Cool to room temperature within 2 hours, then store in an airtight container in the fridge for up to 4 days. Reheat covered in a 350°F oven for 10-12 minutes, or microwave at 70% power in 60-second bursts to keep ounces firm tofu from drying out.
Can I substitute ingredients in Sautéed Sesame-Ginger Tofu with Stir-Fried Broccoli and Red Peppers?
Yes — most ingredients in this recipe have flexible swaps. For oil, use any neutral high-smoke-point oil (avocado, grapeseed, refined coconut). For aromatics, dried herbs at ⅓ the volume of fresh work in a pinch. The full ingredient list is shoppable on Instacart so you can see substitutes in real time.
How do I scale Sautéed Sesame-Ginger Tofu with Stir-Fried Broccoli and Red Peppers for a different number of people?

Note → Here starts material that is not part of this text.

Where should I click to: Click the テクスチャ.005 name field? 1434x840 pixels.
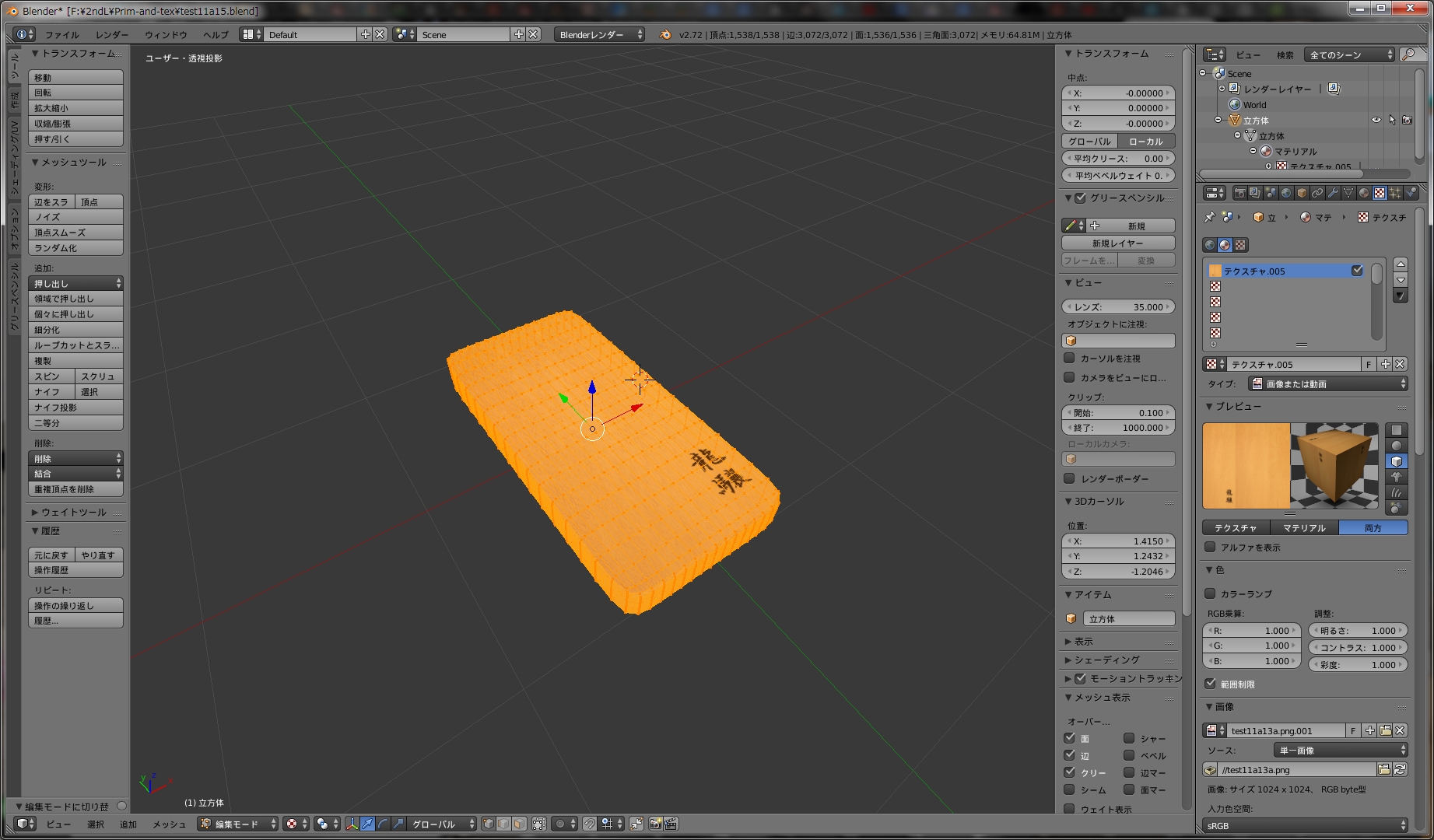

The recipe is written for 3 servings. Multiply each ingredient by (your serving target / 3). Cook time stays roughly the same up to 2x; for 3-4x batches, switch from a skillet to a sheet pan or stockpot so the food isn't crowded — overcrowding steams instead of browns.
Is Sautéed Sesame-Ginger Tofu with Stir-Fried Broccoli and Red Peppers vegan?
Yes — this recipe is tagged vegan, gluten free based on its ingredient list. Always cross-check labels for packaged ingredients (sauces, broths, condiments) since formulations vary by brand.